Sur le bien-fondé des impositions :
S'agissant des sommes créditées sur le compte CIC Nord-Ouest n° 20153801 :
4. Il résulte du jugement contesté que les juges de première instance ont retenu que les crédits constatés sur le compte indivis CIC Nord-Ouest n° 20153801 dont Mme D... est l'une des titulaires, ont pour origine la gestion d'un bien situé à Wissant et loué en meublé, détenu en indivision par Mme D... et ses trois frères et sœur à la suite d'une donation de leurs parents réalisée en 2012. D'une part, les juges ont déchargé Mme D... de la somme de 70 000 euros créditée par erreur sur ce compte le 16 juin 2016 et annulée le lendemain par une opération du même montant apparaissant au débit. Le tribunal a, d'autre part, retenu que Mme D... ne pouvait être taxée qu'à hauteur d'un quart des crédits constatés par le service sur le compte bancaire litigieux et, après avoir fait droit à la substitution de base légale demandée par l'administration pour imposer les crédits correspondant à des loyers de la location de ce bien dans la catégorie des bénéfices industriels et commerciaux sur le fondement des dispositions de l'article 35 du code général des impôts, arrêté les bases imposables à la somme de 4 405,03 euros en 2015 et à celle de 3 307,50 euros en 2016.
5. Si Mme D... et M. E... soutiennent que ces sommes de 4 405,03 euros et de 3 307,50 euros devaient faire l'objet d'un abattement de 50 % compte tenu du montant des recettes de la location de ce bien, inférieur au seuil fixé par l'article 50-0 du code général des impôts relatif au régime des micro-entreprises, il résulte toutefois des dispositions visées au c. du 2 de cet article que sont exclues du régime des micro-entreprises " les sociétés ou organismes dont les résultats sont imposés selon le régime des sociétés de personnes défini à l'article 8 ". En l'espèce, l'indivision en cause doit être assimilée à une société de fait, imposable selon le régime des sociétés de personnes, dès lors qu'il ne résulte pas de l'instruction que Mme D... n'aurait pas pris part à l'activité de location du bien immobilier.

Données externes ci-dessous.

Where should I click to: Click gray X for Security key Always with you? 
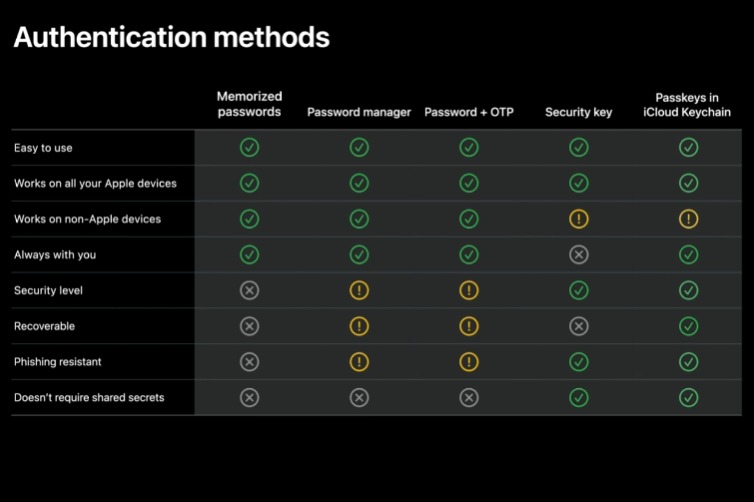point(578,255)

Les résultats de l'exploitation de ce bien devaient par suite être déterminés selon le régime réel d'imposition et Mme D... et M. E..., qui n'ont au demeurant déclaré aucun revenu foncier au titre du bien en litige, ne sont en conséquence pas fondés à soutenir que les bases imposables retenues par le jugement de première instance devaient faire l'objet d'un abattement forfaitaire.

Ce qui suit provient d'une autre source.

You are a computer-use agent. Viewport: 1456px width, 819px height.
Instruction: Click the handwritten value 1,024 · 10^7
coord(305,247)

S'agissant des revenus d'origine indéterminée :
6. En vertu de l'article L. 16 du livre des procédures fiscales, l'administration fiscale peut adresser au contribuable une demande de justifications " En vue de l'établissement de l'impôt sur le revenu, l'administration peut demander au contribuable des éclaircissements (...) / lorsqu'elle a réuni des éléments permettant d'établir qu'il peut avoir des revenus plus importants que ceux qu'il a déclarés, notamment lorsque le total des montants crédités sur ses relevés de compte représente au moins le double de ses revenus déclarés ou excède ces derniers d'au moins 150 000 € ". Aux termes de l'article L. 69 du même livre : " (...) sont taxés d'office à l'impôt sur le revenu les contribuables qui se sont abstenus de répondre aux demandes d'éclaircissements ou de justifications prévues à l'article L. 16. ". Aux termes de l'article L. 193 de ce livre : " Dans tous les cas où une imposition a été établie d'office la charge de la preuve incombe au contribuable qui demande la décharge ou la réduction de l'imposition ".

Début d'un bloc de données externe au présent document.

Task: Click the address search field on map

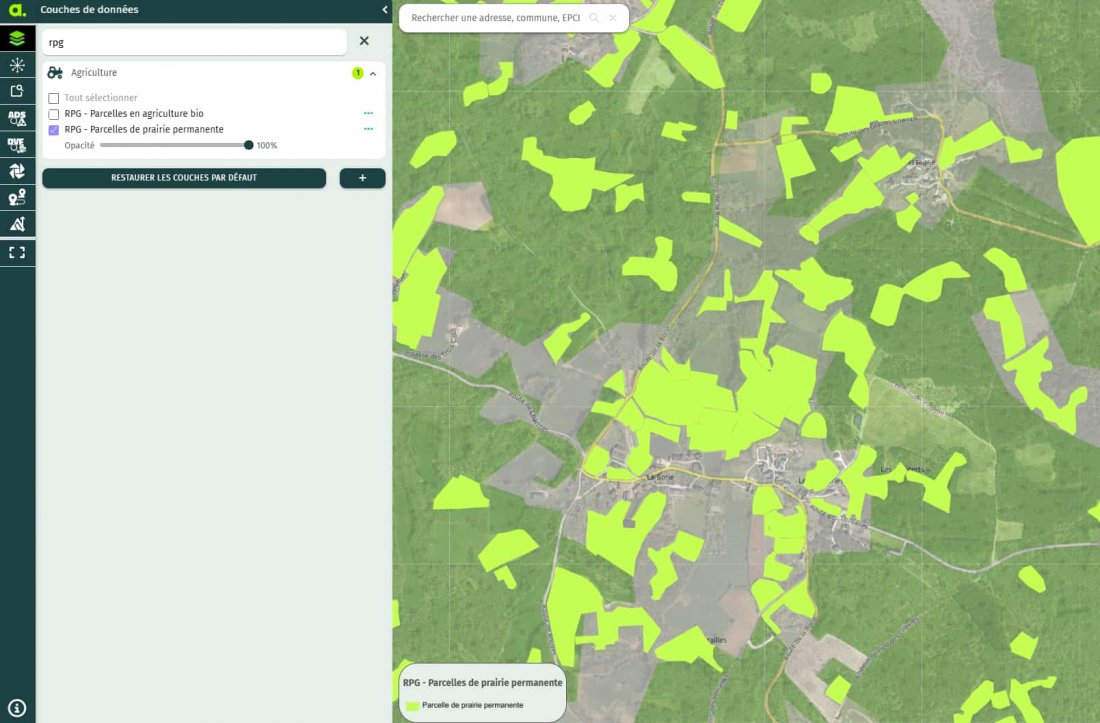Action: click(x=495, y=18)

7. Il est constant que Mme D... et M. E... se sont abstenus de répondre à la demande d'éclaircissement ou de justification qui leur a été adressée et que les impositions en litige ont en conséquence été établies d'office conformément aux dispositions de l'article L. 69 du livre des procédures fiscales. Par suite et en application des dispositions précitées de l'article L. 193 du livre des procédures fiscales, il leur incombe d'apporter la preuve de l'exagération des impositions qu'ils contestent.
8. Il résulte de l'instruction que la somme de 150 000 euros a été créditée le 22 décembre 2015 sur le compte HSBC de M. E... qui soutient qu'elle correspond à un prêt consenti par son frère C.... Il est constant que cette somme a été versée depuis un compte de la société Lara Assets Limited. Si M. E... produit une reconnaissance de dette enregistrée par l'administration fiscale le 28 décembre 2015 au bénéfice de son frère C... à hauteur de 150 000 euros et une attestation d'un ancien administrateur de la société Lara Assets Limited datée du 18 mai 2021, certifiant que M. C... E... était seul actionnaire de la société au 18 décembre 2015 et lui avait donné instruction de transférer une somme de 150 000 euros à titre de prêt accordé à son frère B..., ces pièces ne permettent pas à elles seules de démontrer l'objet réel de ce versement effectué par la société et non par le frère de M. E... et la nature de ce crédit. L'avis de virement bancaire de 168 460 dollars en faveur de M. C... E... à la date du 30 juin 2020 ne permet pas davantage de démontrer qu'il correspondrait effectivement au remboursement de ce prêt, en l'absence de toute autre justificatif susceptible d'établir un rapprochement entre ces deux transactions. Par suite, M. E... sur qui repose la charge de la preuve, ne justifie pas la nature exacte de cette somme créditée sur son compte et son caractère non imposable ou encore que cette somme se rattacherait à une catégorie particulière de revenus. Par voie de conséquence, c'est à bon droit que l'administration a imposé cette somme dans la catégorie des revenus d'origine indéterminée.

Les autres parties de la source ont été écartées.